Things that make writing a clean binding system more difficult

Fri Jul 29 00:03:18 PDT 2016

On 29.07.2016 08:51, Jonathan M Davis via Digitalmars-d wrote:
> On Friday, July 29, 2016 08:29:19 Timon Gehr via Digitalmars-d wrote:
>> On 29.07.2016 06:52, Jonathan M Davis via Digitalmars-d wrote:
>>> On Friday, July 29, 2016 06:44:16 Timon Gehr via Digitalmars-d wrote:
>>>> My parser accepts the following:
>>>>
>>>> int function(int,int)ref functionPointer;
>>>>
>>>> I wasn't really aware that this was illegal in DMD. (Other function
>>>> attributes, such as pure, are accepted.)
>>>>
>>>> In fact, even the following is disallowed:
>>>> int foo(int)ref{}
>>>>
>>>>
>>>> Should I file an enhancement request?
>>>
>>> Except that ref isn't a function attribute.
>>
>> Yes it is.
>>
>> int x;
>> ref{
>>      int foo(){ return x;}
>> }
>> pragma(msg, typeof(&foo()));
>
> That's downright bizzarre given that ref applies to the return type and not
> to the this pointer (and that function doesn't even have a this pointer,
> since it's not a member function).
> ...

It does not apply to the return type.
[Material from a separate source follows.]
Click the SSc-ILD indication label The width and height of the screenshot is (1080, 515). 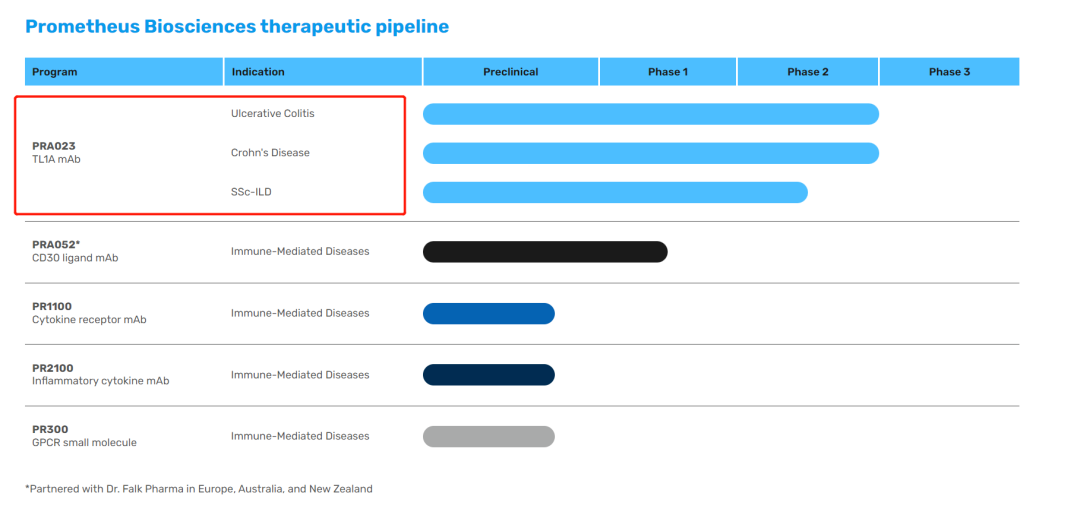coord(251,192)
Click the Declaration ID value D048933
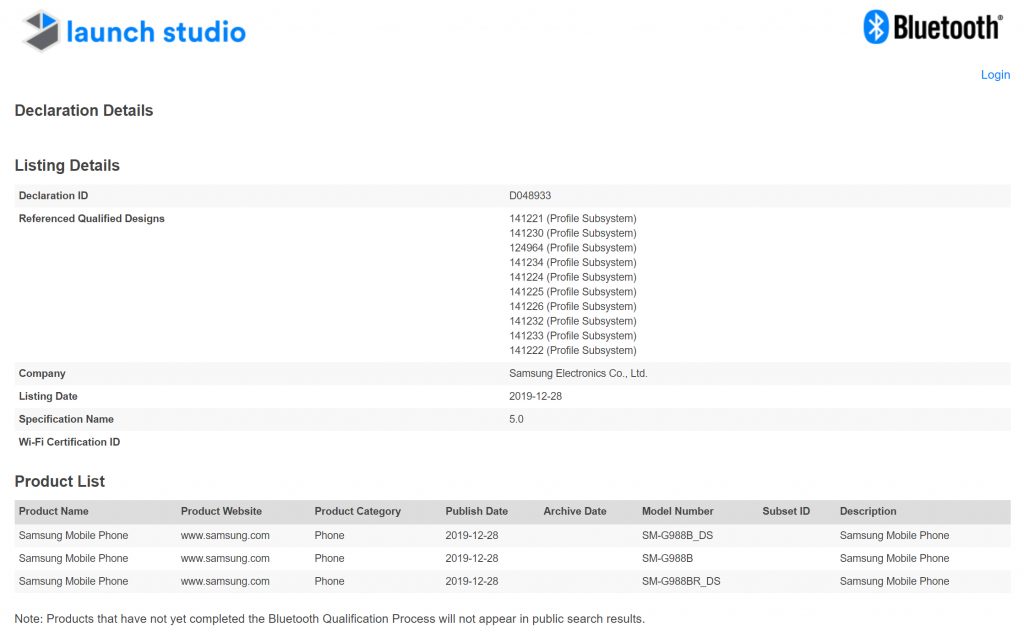 click(530, 196)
There is actually no way to tell 
whether a function returns ref or not by just examining the return type. 
It's the function which is ref.

>>> It's an attribute on the return type.
>>
>> There is no such thing. Types cannot have attributes.
>
> Sure they can. e.g.
>
> auto func(ref int param) {...}
>
> The same with in and out. They apply to the type of the parameter without
> actually being part of it.
> ...

No, typeof(param) is int. The type is not changed at all. The attribute 
applies to the parameter declaration.

>>> So, it doesn't make sense for it to be on the right. That would be
>>> like having the const on the right-hand side of a member function apply to
>>> the return type rather than the function itself.
>>> ...
>>
>> You have it backwards.
>
> It looks to me like the compiler is treating ref in a schizophrenic manner
> given that when it's used on a parameter, it treats it as part of the
> parameter, whereas with the return type, it's treating it as a function
> attribute instead of associating it with the return type. I'd guess that
> that stems from the fact that while ref is really supposed to be associated
> with the type, it's not actually part of the type.
>
> - Jonathan M Davis
>

'ref' has nothing to do with the type. This is not C++.

The only thing that is inconsistent here is that 'ref' is not accepted 
on the right for function declarations.